Recent retrospective studies have demonstrated that a higher annual hospital volume of patients undergoing extracorporeal membrane oxygenation (ECMO) is associated with improved survival to discharge. This research has not examined, though, whether the greater experience itself is what improves outcomes.

Cardiac anesthesiologists and cardiac surgeons at Massachusetts General Hospital recently conducted the largest single-institution study of ECMO outcomes. In the Journal of Cardiothoracic and Vascular Anesthesia, Cardiothoracic Anesthesiologists Adam A. Dalia, MD, MBA, and Gaston D. Cudemus, MD, of the Division of Cardiac Anesthesiology, and Mauricio Villavicencio, MD, director of ECMO in the Division of Cardiac Surgery at Mass General, and colleagues report that instituting a formal ECMO team, guided by a set of protocols, dramatically improved in-hospital survival of this complex patient population.

No More Silos

When ECMO was initiated at Mass General, patients were cared for in various ICUs by specialized intensivists who functioned in "silos." In 2014, the hospital instituted an ECMO team consisting of cardiac surgeons, cardiac anesthesiologists, intensivists, cardiologists, ICU nurses, perfusionists, respiratory therapists, nutritionists, physical therapists, occupational therapists and an ethics committee member. At that time, Mass General also implemented an ECMO initiation algorithm, along with order sets and protocols. Those are included in the journal article.

Chart Review

By searching an institutional database, the research team identified 279 adults who were placed on venoarterial (VA) or venovenous (VV) ECMO between 2009, when data collection began, and 2017. They divided the patients into those treated between 2009 and 2013, before the team was formed (n=130), and those treated between 2014 and 2017 (n=149).

Primary Outcomes

Rates of survival to hospital discharge were as follows:

  • Entire cohort: 37.7% for patients treated before the team was formed and 52.3% for those treated afterward (= .02)
  • VA ECMO patients: 37.4% and 48.6%
  • VV ECMO patients: 40% and 63%
  • Mixed ECMO: patient numbers were too small to analyze for comparison

There was substantial staff turnover throughout the study period, which suggests to them that the improved survival was not solely a result of increased provider experience.

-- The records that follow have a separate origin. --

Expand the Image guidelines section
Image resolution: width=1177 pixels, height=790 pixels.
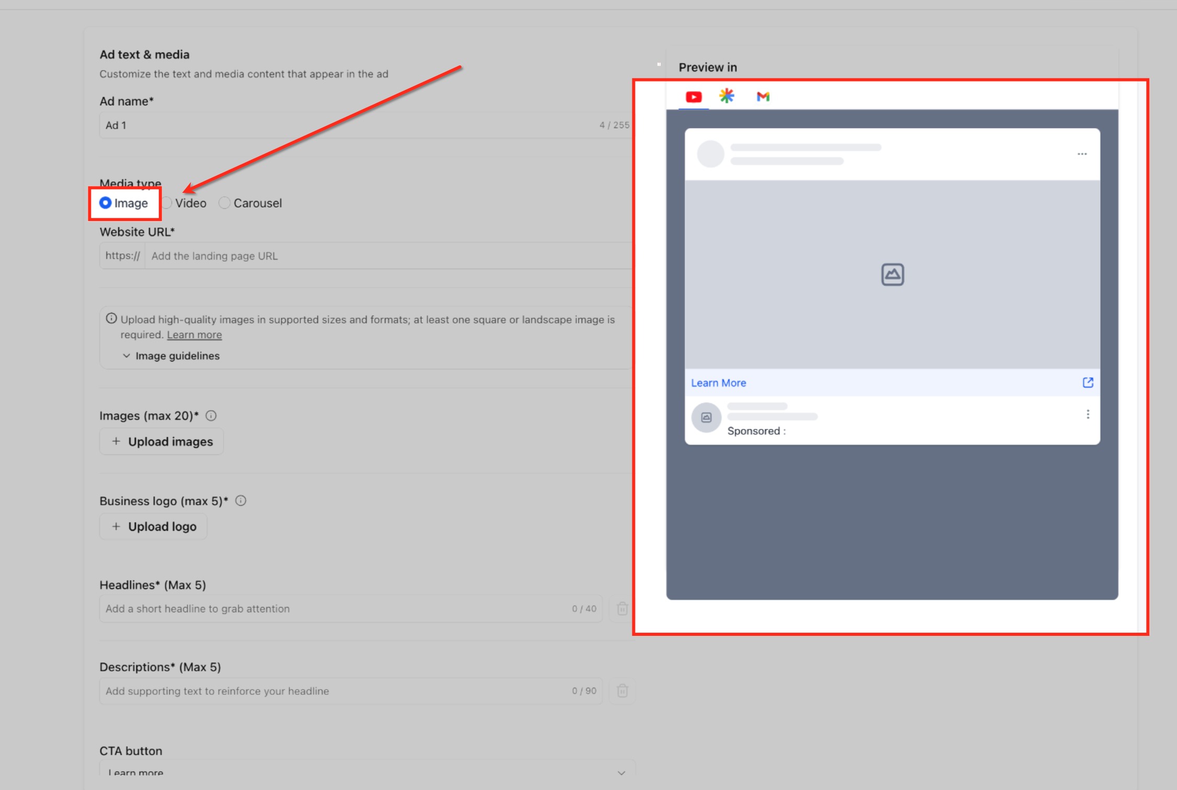tap(171, 356)
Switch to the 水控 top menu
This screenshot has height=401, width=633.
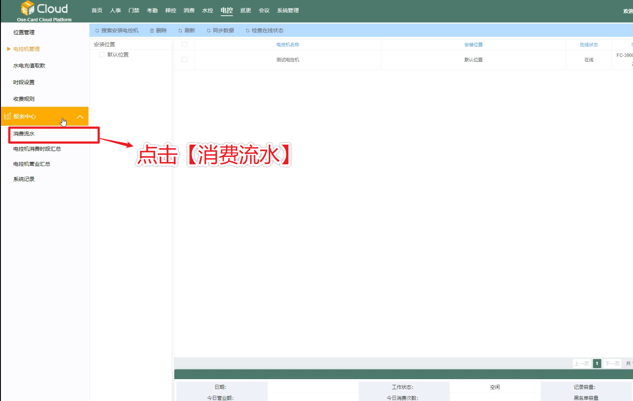tap(208, 11)
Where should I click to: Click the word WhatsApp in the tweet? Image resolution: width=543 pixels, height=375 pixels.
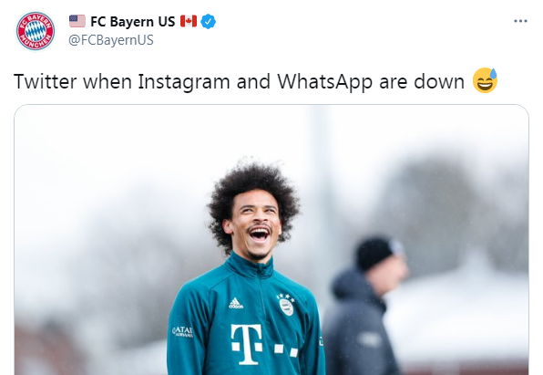(x=325, y=82)
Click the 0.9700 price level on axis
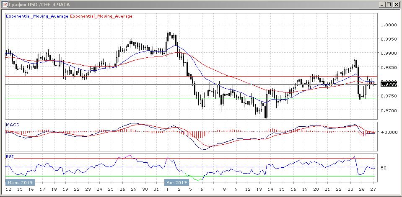402x197 pixels. click(389, 110)
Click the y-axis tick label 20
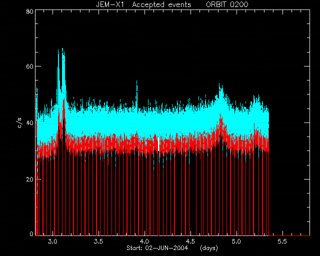This screenshot has height=256, width=320. tap(30, 179)
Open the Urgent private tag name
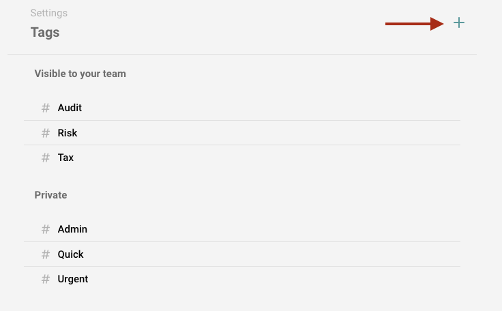Viewport: 502px width, 311px height. click(x=73, y=279)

Choice of VV Versus VA ECMO

The number of patients treated with VV ECMO increased drastically during the study period, from 19% before the team was formed to 41% afterward (= .01). The number of VA ECMO patients significantly decreased, from 76% to 51% (P < 0.01).

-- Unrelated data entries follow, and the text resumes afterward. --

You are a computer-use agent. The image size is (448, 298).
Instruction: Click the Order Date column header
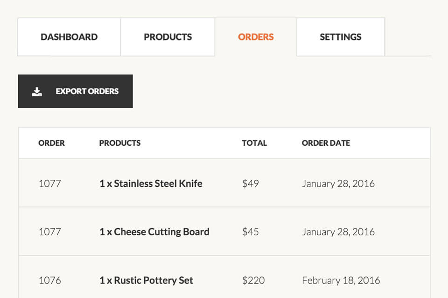(x=326, y=143)
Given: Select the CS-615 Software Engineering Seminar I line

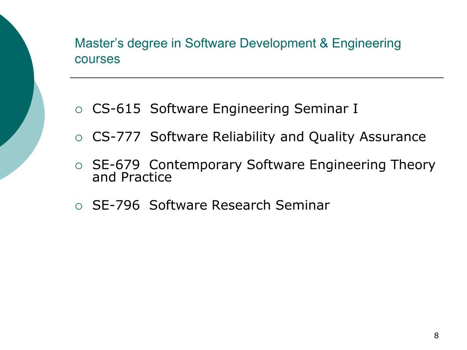Looking at the screenshot, I should [x=225, y=108].
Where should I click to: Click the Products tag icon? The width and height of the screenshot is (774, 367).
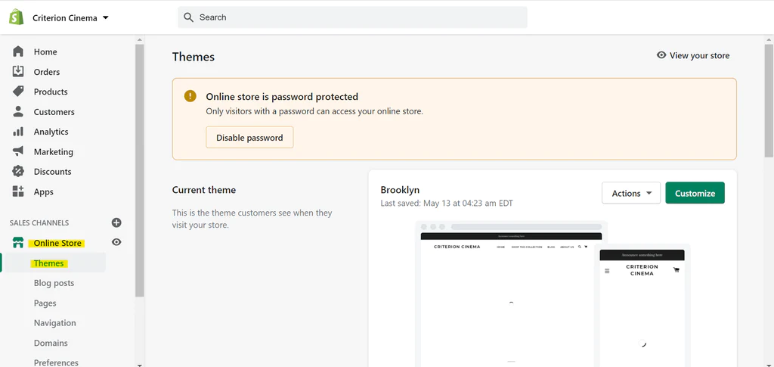(18, 92)
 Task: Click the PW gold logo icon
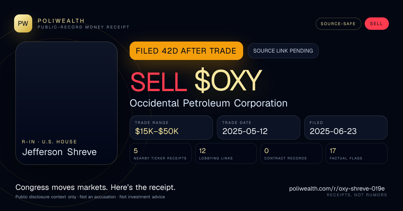23,23
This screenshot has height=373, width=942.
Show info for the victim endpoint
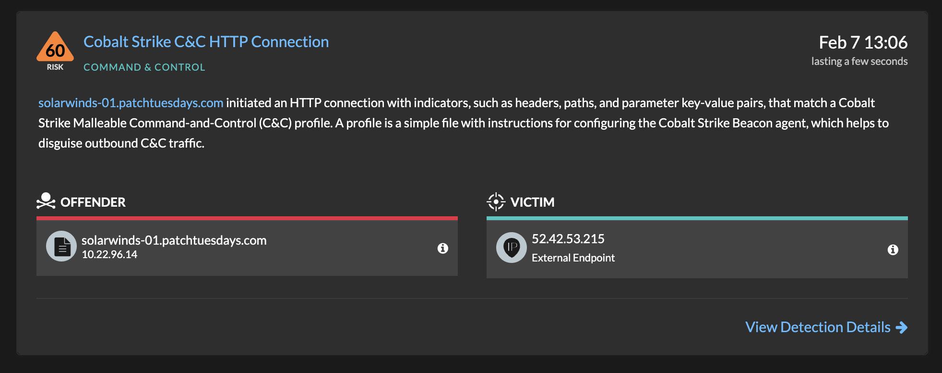(893, 249)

There could be multiple reasons for the trend, the researchers acknowledge, but they believe it suggests a more prudent selection of therapeutic modalities and possibly better patient selection.

ICU Placement

Before the ECMO team was created, patients cannulated for ECMO could be placed in any of four ICUs, depending on the patient's current location and hospital bed resources. One of the changes made over time has been to send patients exclusively to ICUs experienced in ECMO care. VA ECMO patients are now cared for within the cardiac surgical ICU, and VV ECMO patients are cared for within the medical ICU.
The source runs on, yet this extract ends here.